The test does not verify GPU-to-GPU communication. As noted in the assumptions section, the test only uses GPU 0. For tensor parallelism across eight GPUs, SGLang will need NCCL to communicate between GPUs. A matrix multiply on a single GPU does not exercise P2P or NVLink. A more thorough test would allocate tensors on multiple GPUs and perform operations that require data transfer between them. The assistant does run NCCL bandwidth tests later (as indicated in the chunk summary), but message 565 alone does not provide this validation.
No verification of memory capacity. The test allocates two 4 MB tensors — a trivial amount of memory. The GLM-5-NVFP4 model requires significant GPU memory (likely 40+ GB per GPU for the full model). A more thorough test would verify that large allocations succeed, or at minimum check torch.cuda.get_device_properties(0).total_memory to confirm the GPUs report their full memory capacity.
The test does not exercise the specific compute capabilities needed for the model. GLM-5-NVFP4 uses NVFP4 (NVIDIA FP4) quantization and Mixture-of-Experts (MoE) architectures. A simple float32 matrix multiply does not test FP4 support, MoE routing, or the custom CUDA kernels that SGLang will invoke. The test confirms general CUDA health but not model-specific compute capability.
The Broader Significance
Message 565 is a classic "turning point" message in a debugging narrative. It represents the moment when a blocking issue is definitively resolved and the project can move forward. In the context of the entire opencode session, this message marks the transition from environment debugging (drivers, kernel modules, container configuration) to application deployment (SGLang server launch, model loading, benchmarking).
The debugging chain that led to this moment is instructive. The assistant did not find the fix through trial and error or random configuration changes. Instead, the assistant:
- Observed the symptom (cuInit error 3 / hang)
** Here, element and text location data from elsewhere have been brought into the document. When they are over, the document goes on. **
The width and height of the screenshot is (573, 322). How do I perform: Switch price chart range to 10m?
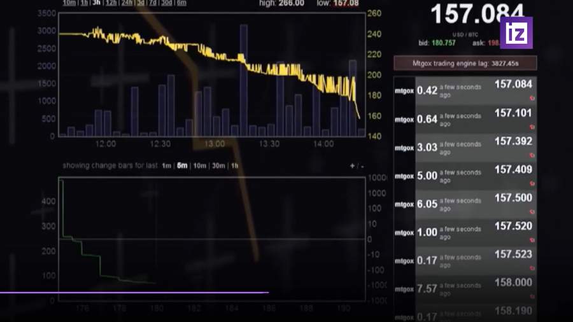click(68, 3)
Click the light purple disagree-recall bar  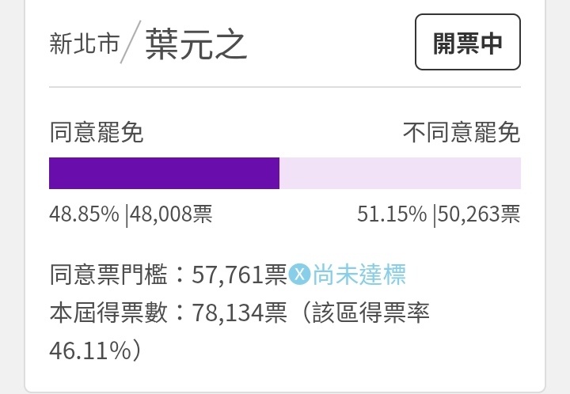[400, 173]
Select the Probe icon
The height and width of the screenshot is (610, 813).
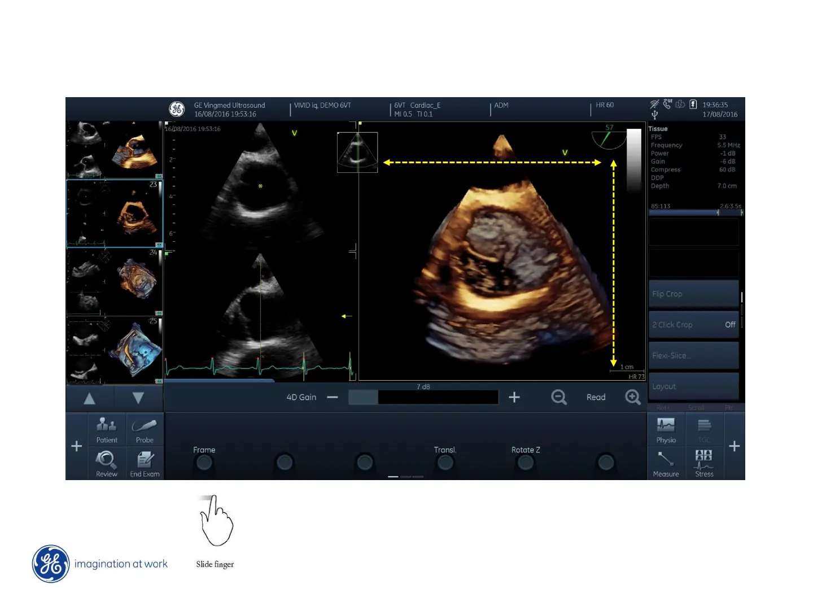point(145,429)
- Eliminated plausible causes (GSP firmware, library mismatches, device permissions)
- Identified a relevant clue (Addressing Mode: HMM in nvidia-smi output)
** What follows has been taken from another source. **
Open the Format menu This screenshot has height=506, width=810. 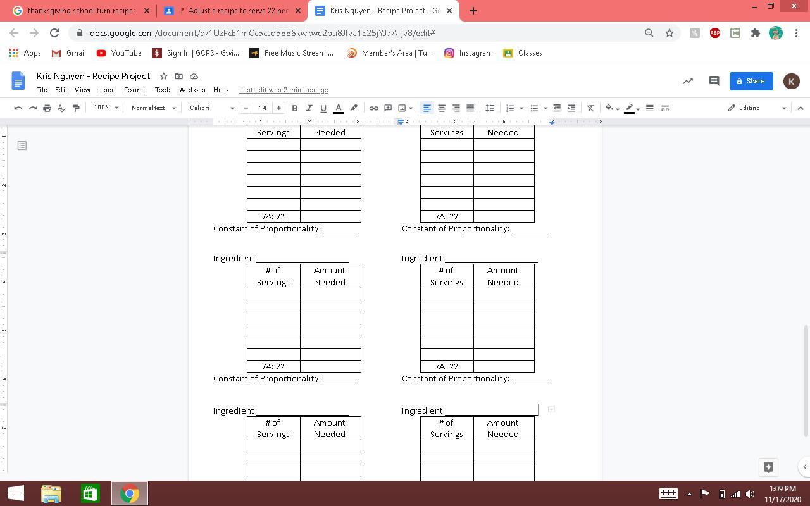pos(135,90)
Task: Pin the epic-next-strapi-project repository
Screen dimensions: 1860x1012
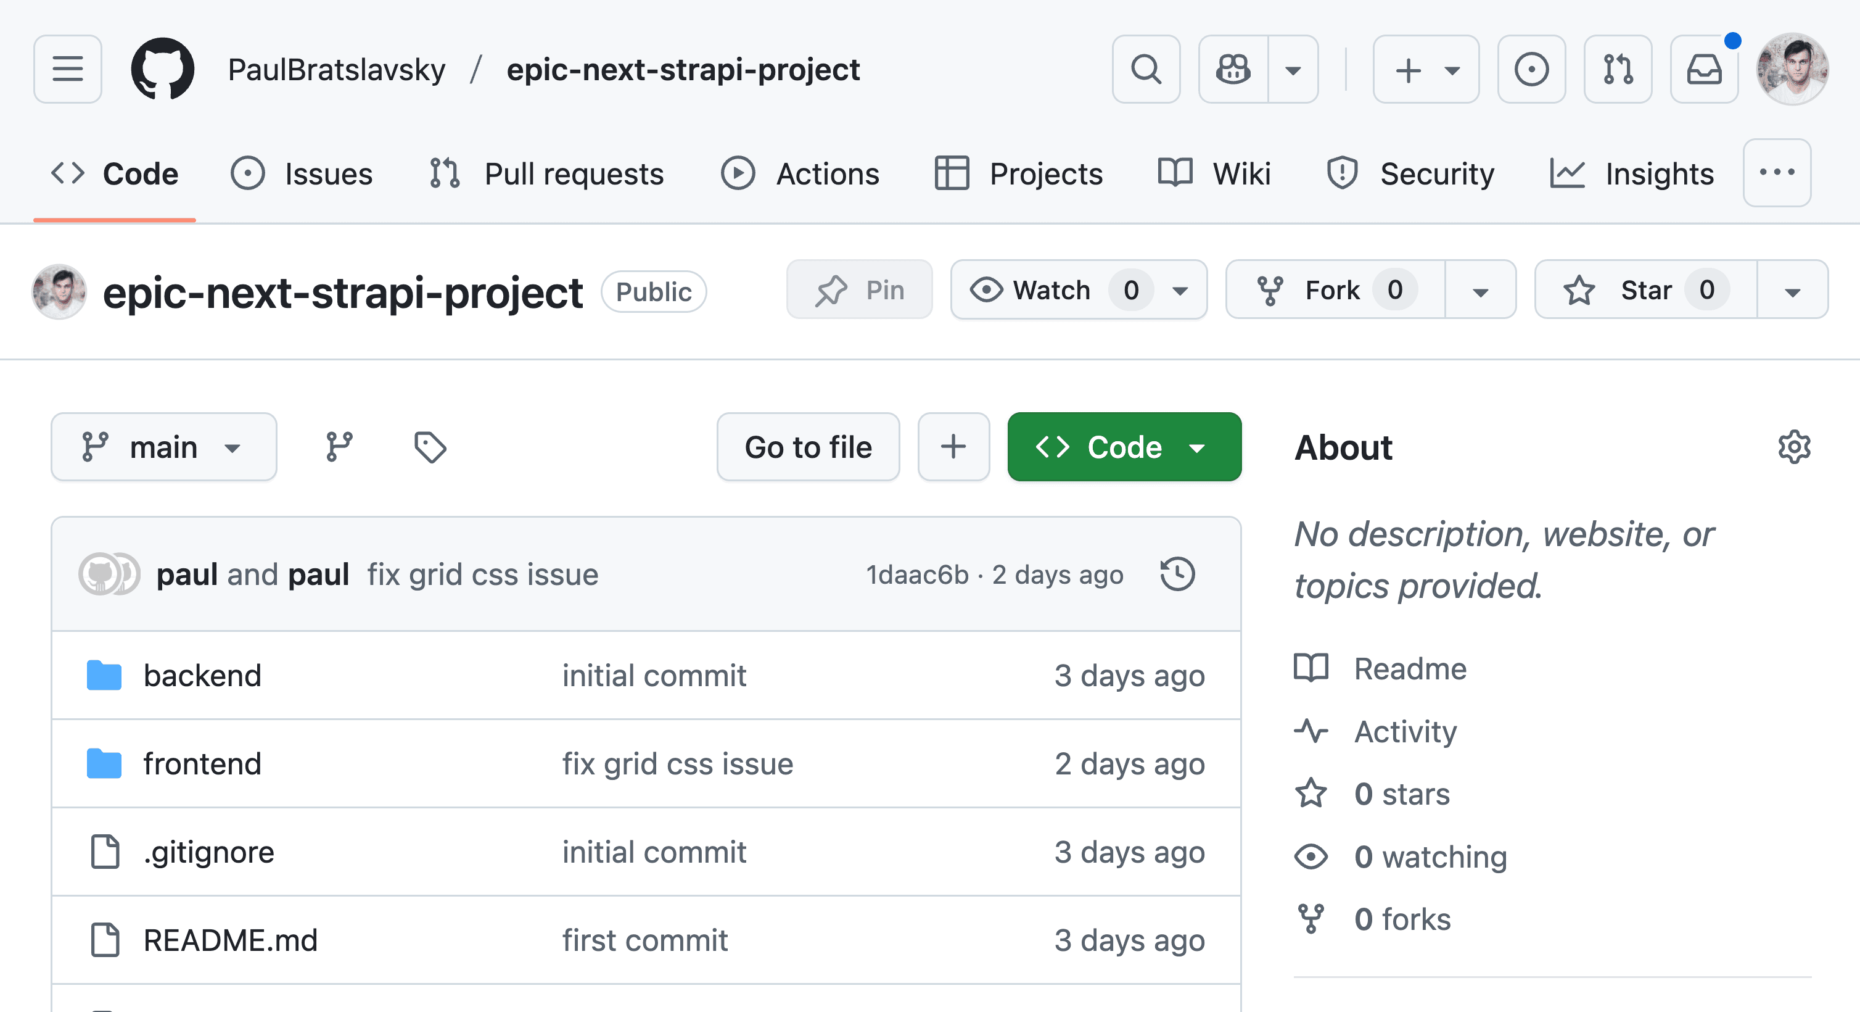Action: [x=859, y=290]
- Searched for known solutions (GitHub issue search with targeted keywords)
- Applied the documented fix (uvm_disable_hmm=1)
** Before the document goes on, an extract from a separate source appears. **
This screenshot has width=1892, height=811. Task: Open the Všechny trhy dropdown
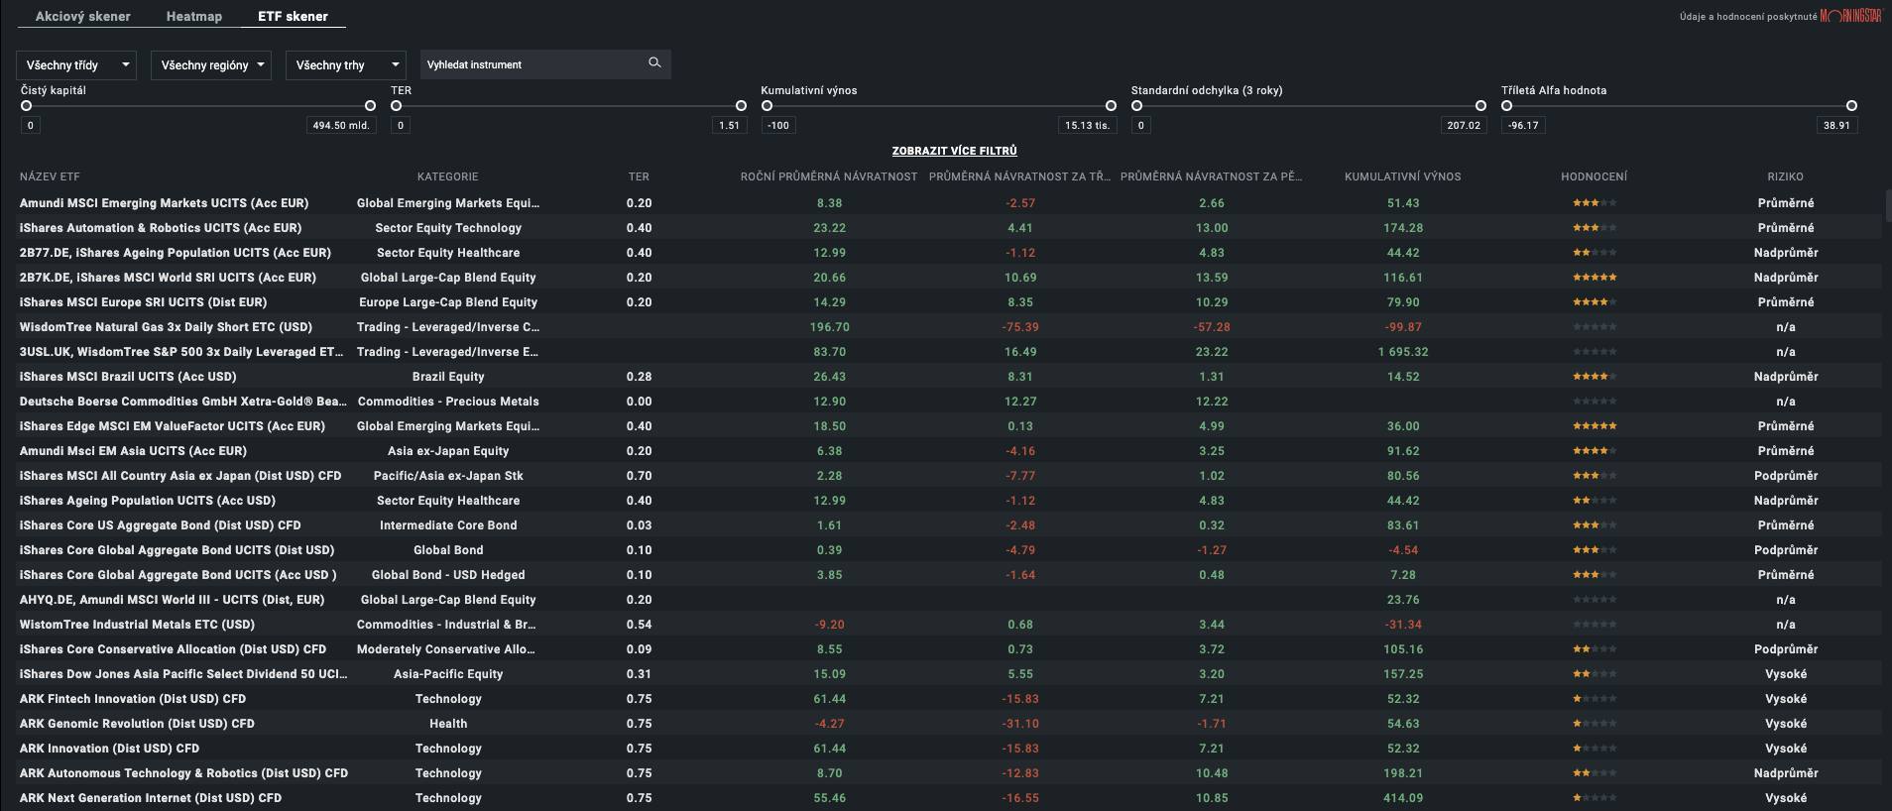345,65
- Verified the fix (cuInit test on host)
- Verified the fix in the target environment (PyTorch test in LXC container — message 565) This methodology — systematic elimination, targeted research, incremental verification — is a model for debugging complex system integration issues. The specific lesson for ML infrastructure engineers is that NVIDIA's open kernel module has known compatibility issues with non-standard kernels (like Proxmox VE's), and that HMM is a common culprit that can be disabled with a simple module parameter. The message also illustrates the importance of "proving" fixes in the actual deployment environment. The host-level fix (message 563) was necessary but not sufficient — the container environment has its own quirks (device file forwarding, cgroup device permissions, namespace isolation). By testing inside the container, the assistant ensures that the fix is truly effective for the target deployment, not just for the debugging session on the host.
Conclusion
Message 565 is a deceptively simple message that carries enormous weight in the narrative of this opencode session. A nine-line Python script, executed over SSH, produces output that validates hours of debugging, confirms a kernel module workaround, and proves that eight NVIDIA Blackwell GPUs are fully accessible from an LXC container. The message is the bridge between "CUDA is broken" and "the model can be deployed." It is a testament to systematic debugging, effective use of community knowledge (GitHub issues), and the importance of incremental verification. For anyone deploying GPU-accelerated workloads in virtualized or containerized environments, the lesson is clear: when CUDA initialization fails on non-standard kernels, check HMM first.